EXTRACT:

------------------------------

Newton's second law of motion essentially states that if a point object is subject to an external force, $ {\bf f}$ , then its equation of motion is given by

$\displaystyle \frac{d{\bf p}}{dt} = {\bf f},$ (2.13)

where the momentum, $ {\bf p}$ , is the product of the object's inertial mass, $ m$ , and its velocity, $ {\bf v}$ . If $ m$ is not a function of time then Equation (2.13) reduces to the familiar equation

$\displaystyle m\,\frac{d{\bf v}}{dt} = {\bf f}.$ (2.14)

Note that this equation is only valid in a inertial frame. Clearly, the inertial mass of an object measures its reluctance to deviate from its preferred state of uniform motion in a straight line (in an inertial frame). Of course, the preceding equation of motion can only be solved if we have an independent expression for the force, $ {\bf f}$ (i.e., a law of force). Let us suppose that this is the case.

An important corollary of Newton's second law is that force is a vector quantity. This must be the case, because the law equates force to the product of a scalar (mass) and a vector (acceleration).2.2 Note that acceleration is obviously a vector because it is directly related to displacement, which is the prototype of all vectors. One consequence of force being a vector is that two forces, $ {\bf f}_1$ and $ {\bf f}_2$ , both acting at a given point, have the same effect as a single force, $ {\bf f} = {\bf f}_1+{\bf f}_2$ , acting at the same point, where the summation is performed according to the laws of vector addition. Likewise, a single force, $ {\bf f}$ , acting at a given point, has the same effect as two forces, $ {\bf f}_1$ and $ {\bf f}_2$ , acting at the same point, provided that $ {\bf f}_1+{\bf f}_2={\bf f}$ . This method of combining and splitting forces is known as the resolution of forces; it lies at the heart of many calculations in Newtonian mechanics.

Taking the scalar product of Equation (2.14) with the velocity, $ {\bf v}$ , we obtain

$\displaystyle m\,{\bf v}\!\cdot\!\frac{d {\bf v}}{dt} = \frac{m}{2}\frac{d({\bf v}\cdot{\bf v})}{dt}=\frac{m}{2}\frac{d \varv^{\,2}}{dt} = {\bf f}\cdot{\bf v}.$ (2.15)

------------------------------

DATA EXCERPT:
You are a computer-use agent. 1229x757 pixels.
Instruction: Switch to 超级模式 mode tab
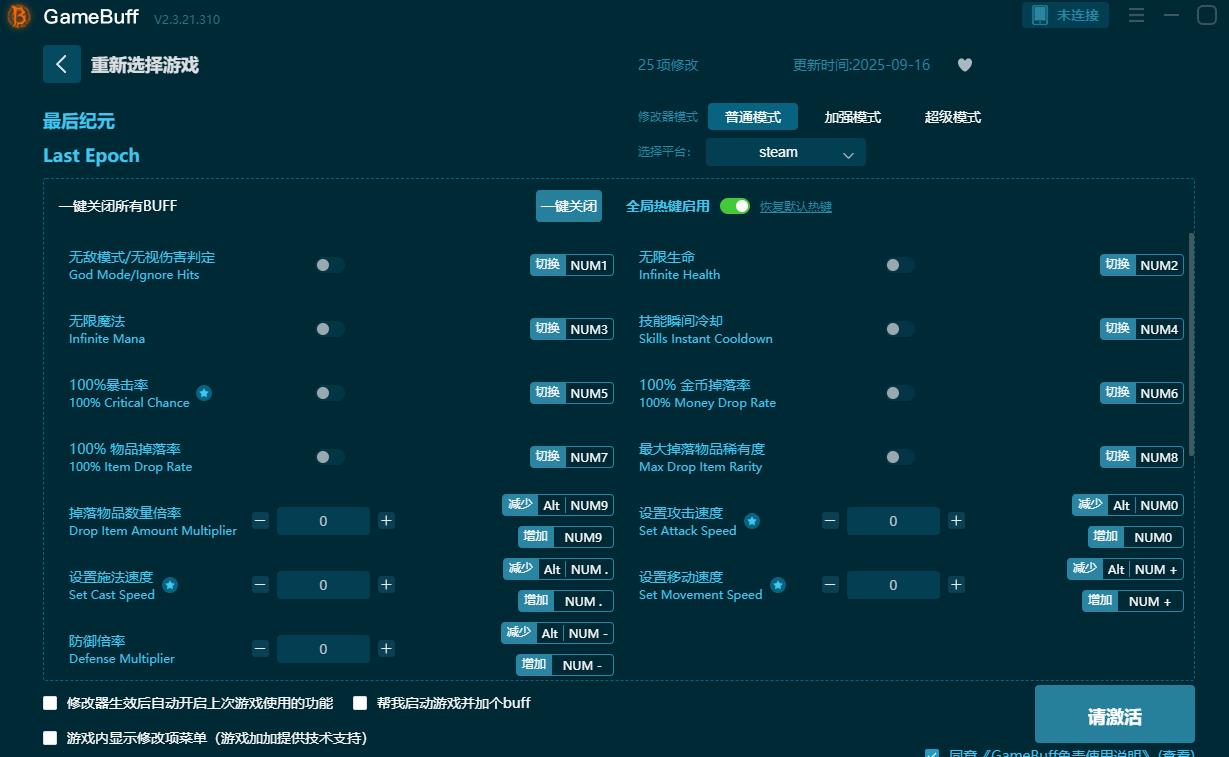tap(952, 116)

------------------------------

WHAT YOU WILL DO:
Can you update the stretch from "where the momentum, $" through "is the case." in the passage on Newton's second law so that "resistance" replaces "reluctance"?

FINISHED TASK:
where the momentum, $ {\bf p}$ , is the product of the object's inertial mass, $ m$ , and its velocity, $ {\bf v}$ . If $ m$ is not a function of time then Equation (2.13) reduces to the familiar equation

$\displaystyle m\,\frac{d{\bf v}}{dt} = {\bf f}.$ (2.14)

Note that this equation is only valid in a inertial frame. Clearly, the inertial mass of an object measures its resistance to deviate from its preferred state of uniform motion in a straight line (in an inertial frame). Of course, the preceding equation of motion can only be solved if we have an independent expression for the force, $ {\bf f}$ (i.e., a law of force). Let us suppose that this is the case.